• [Exercise aim]
Gather from the material every line that contains the string "размера".

• [Information]
::::

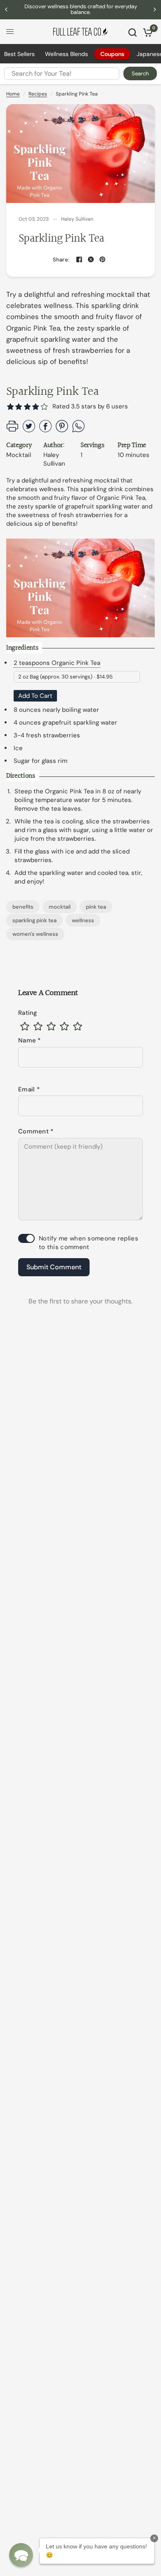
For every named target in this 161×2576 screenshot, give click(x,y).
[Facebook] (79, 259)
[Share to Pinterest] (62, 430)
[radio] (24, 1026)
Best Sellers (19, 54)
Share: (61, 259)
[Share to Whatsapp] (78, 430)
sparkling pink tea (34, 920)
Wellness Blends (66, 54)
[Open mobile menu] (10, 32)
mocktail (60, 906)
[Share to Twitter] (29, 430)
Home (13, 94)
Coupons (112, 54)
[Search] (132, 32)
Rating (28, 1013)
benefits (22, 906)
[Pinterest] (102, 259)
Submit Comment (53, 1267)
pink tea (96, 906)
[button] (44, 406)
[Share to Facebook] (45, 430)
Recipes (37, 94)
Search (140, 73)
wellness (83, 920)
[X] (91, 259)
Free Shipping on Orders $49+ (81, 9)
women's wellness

::::

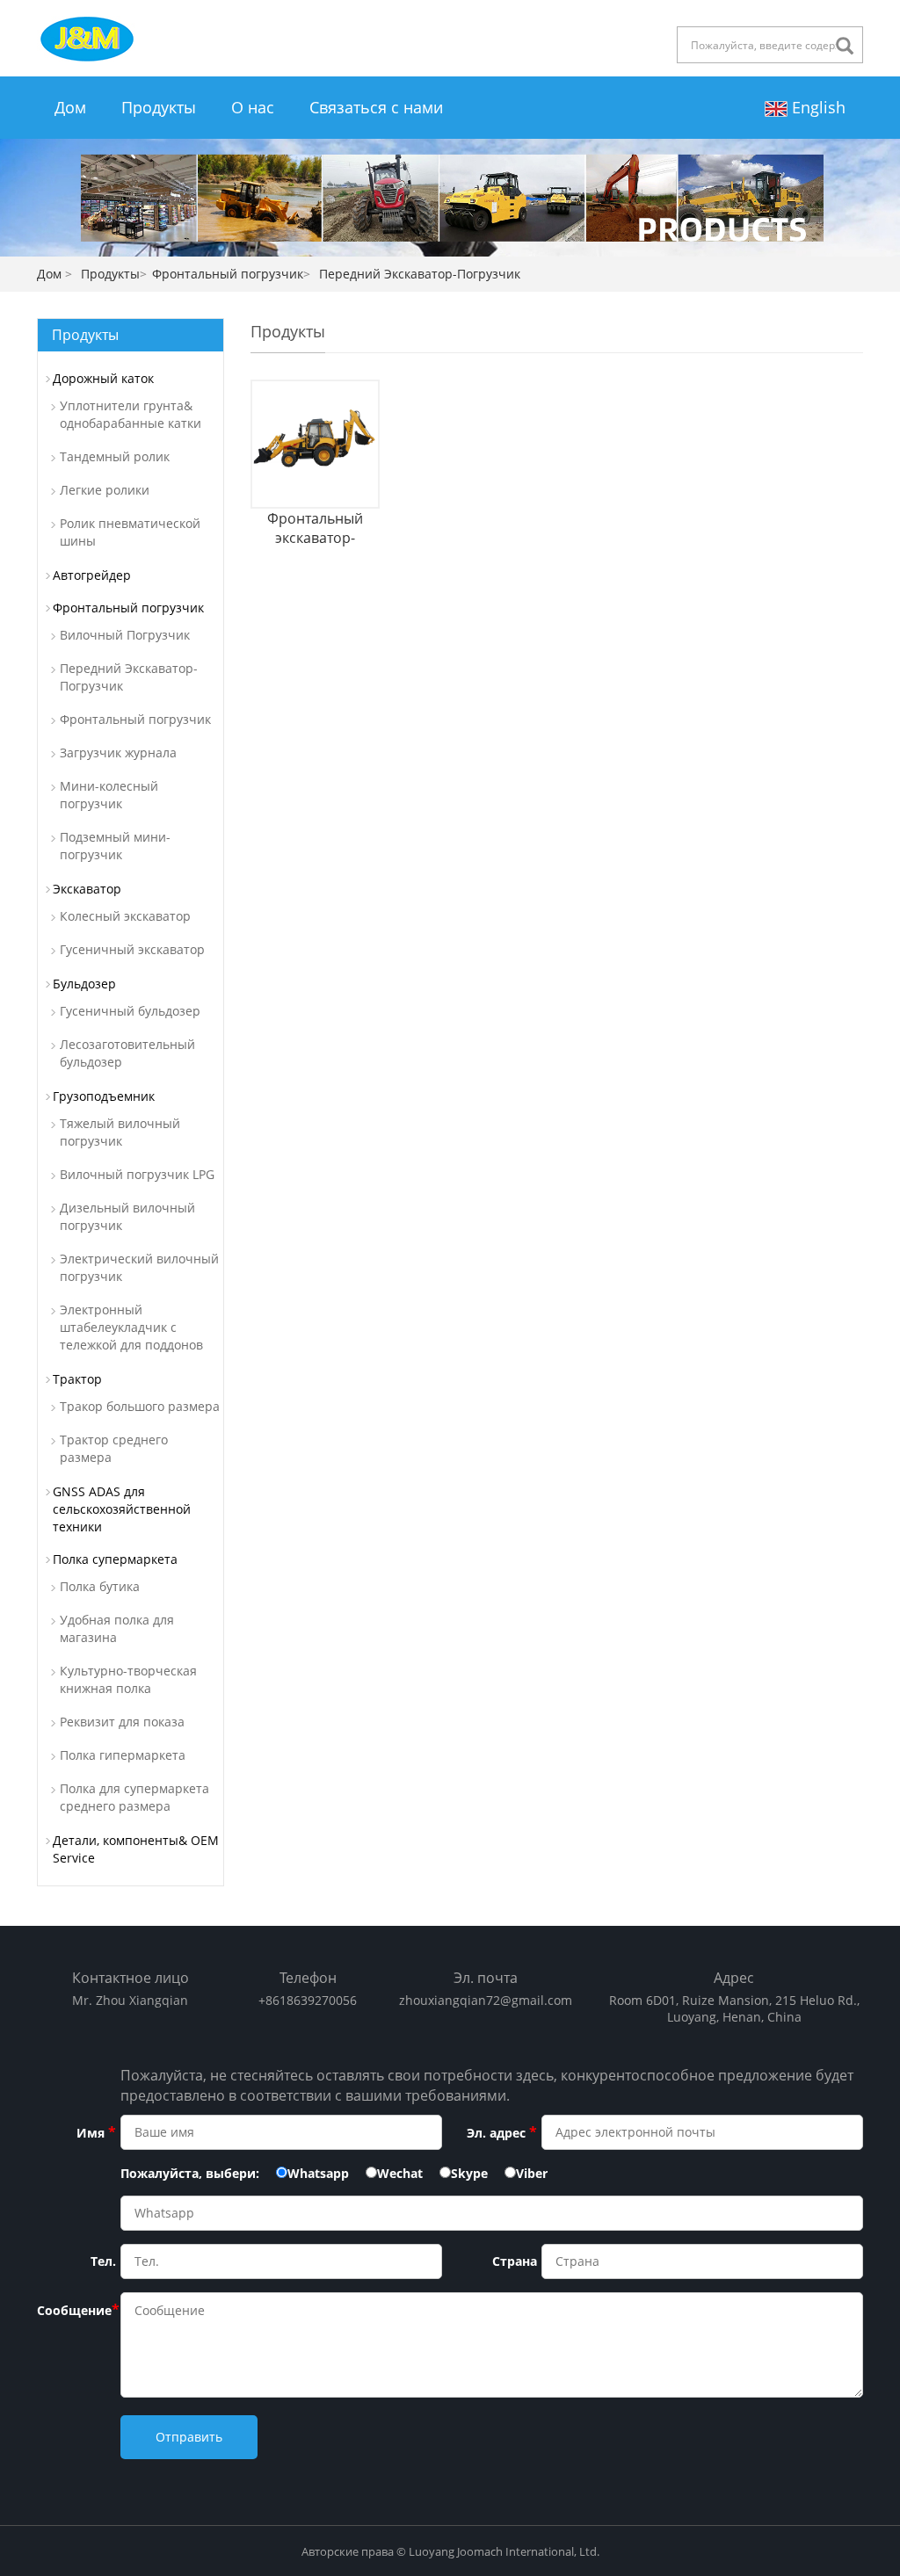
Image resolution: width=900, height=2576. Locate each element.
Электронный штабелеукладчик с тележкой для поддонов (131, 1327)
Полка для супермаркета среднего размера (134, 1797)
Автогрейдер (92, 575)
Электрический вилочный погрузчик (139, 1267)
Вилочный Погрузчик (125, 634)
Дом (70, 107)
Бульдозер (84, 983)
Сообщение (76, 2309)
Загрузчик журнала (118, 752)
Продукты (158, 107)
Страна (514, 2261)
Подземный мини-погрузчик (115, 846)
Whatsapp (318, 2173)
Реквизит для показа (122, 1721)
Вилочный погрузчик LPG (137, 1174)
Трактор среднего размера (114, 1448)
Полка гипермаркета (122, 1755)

::::

• [Solution to this problem]
Полка для супермаркета среднего размера (134, 1797)
Трактор среднего размера (114, 1448)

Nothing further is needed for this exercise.